> **Exercise**: Since each line must match the original, copy out the records with no differences at all.

Start of Provided data

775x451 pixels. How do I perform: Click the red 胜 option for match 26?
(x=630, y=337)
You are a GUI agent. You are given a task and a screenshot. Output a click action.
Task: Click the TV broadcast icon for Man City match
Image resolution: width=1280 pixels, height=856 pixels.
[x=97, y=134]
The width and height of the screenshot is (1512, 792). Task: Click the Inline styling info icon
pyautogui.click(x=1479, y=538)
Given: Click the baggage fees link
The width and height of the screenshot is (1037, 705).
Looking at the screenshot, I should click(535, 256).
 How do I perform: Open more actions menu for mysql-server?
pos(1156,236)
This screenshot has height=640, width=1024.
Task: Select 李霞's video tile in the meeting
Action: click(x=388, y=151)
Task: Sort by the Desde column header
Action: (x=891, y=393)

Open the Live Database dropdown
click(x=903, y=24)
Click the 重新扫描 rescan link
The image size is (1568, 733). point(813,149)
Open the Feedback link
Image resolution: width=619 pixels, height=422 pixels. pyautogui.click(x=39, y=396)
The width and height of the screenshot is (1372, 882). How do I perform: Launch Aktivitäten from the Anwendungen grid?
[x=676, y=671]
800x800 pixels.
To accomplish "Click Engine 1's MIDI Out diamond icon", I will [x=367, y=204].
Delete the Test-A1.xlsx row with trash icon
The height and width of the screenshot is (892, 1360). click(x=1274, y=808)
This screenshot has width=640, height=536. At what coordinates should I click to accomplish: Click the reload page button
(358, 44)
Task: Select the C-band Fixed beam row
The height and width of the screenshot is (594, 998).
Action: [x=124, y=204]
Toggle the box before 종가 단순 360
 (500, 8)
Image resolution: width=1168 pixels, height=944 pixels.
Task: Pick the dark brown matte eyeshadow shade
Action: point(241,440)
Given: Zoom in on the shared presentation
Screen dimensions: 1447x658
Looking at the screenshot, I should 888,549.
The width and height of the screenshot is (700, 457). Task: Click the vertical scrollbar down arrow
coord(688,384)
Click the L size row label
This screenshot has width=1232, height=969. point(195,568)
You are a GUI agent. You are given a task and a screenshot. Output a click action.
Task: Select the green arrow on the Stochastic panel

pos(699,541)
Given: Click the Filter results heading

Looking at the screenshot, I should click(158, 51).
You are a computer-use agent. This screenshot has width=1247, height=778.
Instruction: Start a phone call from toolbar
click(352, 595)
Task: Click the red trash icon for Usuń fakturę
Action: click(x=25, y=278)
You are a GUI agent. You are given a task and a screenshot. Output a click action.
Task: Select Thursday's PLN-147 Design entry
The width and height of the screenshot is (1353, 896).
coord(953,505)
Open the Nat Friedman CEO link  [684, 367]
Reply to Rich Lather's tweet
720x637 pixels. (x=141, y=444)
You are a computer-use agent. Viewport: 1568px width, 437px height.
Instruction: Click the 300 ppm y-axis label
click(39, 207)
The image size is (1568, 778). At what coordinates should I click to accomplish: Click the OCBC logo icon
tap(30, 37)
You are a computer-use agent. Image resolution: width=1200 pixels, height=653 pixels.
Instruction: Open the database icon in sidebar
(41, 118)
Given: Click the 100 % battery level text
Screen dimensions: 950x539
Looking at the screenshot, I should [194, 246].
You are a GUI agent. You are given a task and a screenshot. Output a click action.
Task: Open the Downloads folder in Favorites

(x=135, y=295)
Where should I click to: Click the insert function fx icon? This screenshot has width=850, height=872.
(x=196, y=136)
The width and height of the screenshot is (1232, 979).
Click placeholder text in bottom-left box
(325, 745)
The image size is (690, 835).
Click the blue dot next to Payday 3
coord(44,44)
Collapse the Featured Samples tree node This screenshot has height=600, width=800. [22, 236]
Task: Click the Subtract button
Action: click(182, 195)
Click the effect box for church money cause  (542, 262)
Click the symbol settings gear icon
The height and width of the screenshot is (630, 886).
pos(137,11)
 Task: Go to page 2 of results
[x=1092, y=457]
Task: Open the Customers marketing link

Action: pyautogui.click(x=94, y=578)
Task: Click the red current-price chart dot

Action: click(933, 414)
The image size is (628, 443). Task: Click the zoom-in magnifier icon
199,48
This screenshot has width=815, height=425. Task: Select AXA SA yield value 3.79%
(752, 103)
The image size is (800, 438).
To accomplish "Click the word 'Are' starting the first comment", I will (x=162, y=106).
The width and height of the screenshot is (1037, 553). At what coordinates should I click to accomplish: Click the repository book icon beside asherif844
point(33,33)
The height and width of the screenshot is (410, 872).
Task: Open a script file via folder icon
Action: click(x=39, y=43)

End of Provided data

> **Answer to this exercise**:
775x451 pixels. How do I perform: Click the red 胜 option for match 26?
(x=630, y=337)
You are a GUI agent. You are given a task and a screenshot. Output a click action.
Task: Click the TV broadcast icon for Man City match
Image resolution: width=1280 pixels, height=856 pixels.
[x=97, y=134]
The width and height of the screenshot is (1512, 792). Task: Click the Inline styling info icon
pyautogui.click(x=1479, y=538)
Given: Click the baggage fees link
The width and height of the screenshot is (1037, 705).
Looking at the screenshot, I should click(535, 256).
 How do I perform: Open more actions menu for mysql-server?
pos(1156,236)
This screenshot has height=640, width=1024.
Task: Select 李霞's video tile in the meeting
Action: click(x=388, y=151)
Task: Sort by the Desde column header
Action: (x=891, y=393)

Open the Live Database dropdown
click(x=903, y=24)
Click the 重新扫描 rescan link
The image size is (1568, 733). point(813,149)
Open the Feedback link
Image resolution: width=619 pixels, height=422 pixels. pyautogui.click(x=39, y=396)
The width and height of the screenshot is (1372, 882). How do I perform: Launch Aktivitäten from the Anwendungen grid?
[x=676, y=671]
800x800 pixels.
To accomplish "Click Engine 1's MIDI Out diamond icon", I will [x=367, y=204].
Delete the Test-A1.xlsx row with trash icon
The height and width of the screenshot is (892, 1360). click(x=1274, y=808)
This screenshot has width=640, height=536. At what coordinates should I click to accomplish: Click the reload page button
(358, 44)
Task: Select the C-band Fixed beam row
The height and width of the screenshot is (594, 998).
Action: [x=124, y=204]
Toggle the box before 종가 단순 360
 (500, 8)
Image resolution: width=1168 pixels, height=944 pixels.
Task: Pick the dark brown matte eyeshadow shade
Action: point(241,440)
Given: Zoom in on the shared presentation
Screen dimensions: 1447x658
Looking at the screenshot, I should 888,549.
The width and height of the screenshot is (700, 457). Task: Click the vertical scrollbar down arrow
coord(688,384)
Click the L size row label
This screenshot has width=1232, height=969. point(195,568)
You are a GUI agent. You are given a task and a screenshot. Output a click action.
Task: Select the green arrow on the Stochastic panel

pos(699,541)
Given: Click the Filter results heading

Looking at the screenshot, I should click(158, 51).
You are a computer-use agent. This screenshot has width=1247, height=778.
Instruction: Start a phone call from toolbar
click(352, 595)
Task: Click the red trash icon for Usuń fakturę
Action: click(x=25, y=278)
You are a GUI agent. You are given a task and a screenshot. Output a click action.
Task: Select Thursday's PLN-147 Design entry
The width and height of the screenshot is (1353, 896).
coord(953,505)
Open the Nat Friedman CEO link  [684, 367]
Reply to Rich Lather's tweet
720x637 pixels. (x=141, y=444)
You are a computer-use agent. Viewport: 1568px width, 437px height.
Instruction: Click the 300 ppm y-axis label
click(39, 207)
The image size is (1568, 778). At what coordinates should I click to accomplish: Click the OCBC logo icon
tap(30, 37)
You are a computer-use agent. Image resolution: width=1200 pixels, height=653 pixels.
Instruction: Open the database icon in sidebar
(41, 118)
Given: Click the 100 % battery level text
Screen dimensions: 950x539
Looking at the screenshot, I should [194, 246].
You are a GUI agent. You are given a task and a screenshot. Output a click action.
Task: Open the Downloads folder in Favorites

(x=135, y=295)
Where should I click to: Click the insert function fx icon? This screenshot has width=850, height=872.
(x=196, y=136)
The width and height of the screenshot is (1232, 979).
Click placeholder text in bottom-left box
(325, 745)
The image size is (690, 835).
Click the blue dot next to Payday 3
coord(44,44)
Collapse the Featured Samples tree node This screenshot has height=600, width=800. [22, 236]
Task: Click the Subtract button
Action: click(182, 195)
Click the effect box for church money cause  (542, 262)
Click the symbol settings gear icon
The height and width of the screenshot is (630, 886).
pos(137,11)
 Task: Go to page 2 of results
[x=1092, y=457]
Task: Open the Customers marketing link

Action: pyautogui.click(x=94, y=578)
Task: Click the red current-price chart dot

Action: click(933, 414)
The image size is (628, 443). Task: Click the zoom-in magnifier icon
199,48
This screenshot has width=815, height=425. Task: Select AXA SA yield value 3.79%
(752, 103)
The image size is (800, 438).
To accomplish "Click the word 'Are' starting the first comment", I will (x=162, y=106).
The width and height of the screenshot is (1037, 553). At what coordinates should I click to accomplish: Click the repository book icon beside asherif844
point(33,33)
The height and width of the screenshot is (410, 872).
Task: Open a script file via folder icon
Action: click(x=39, y=43)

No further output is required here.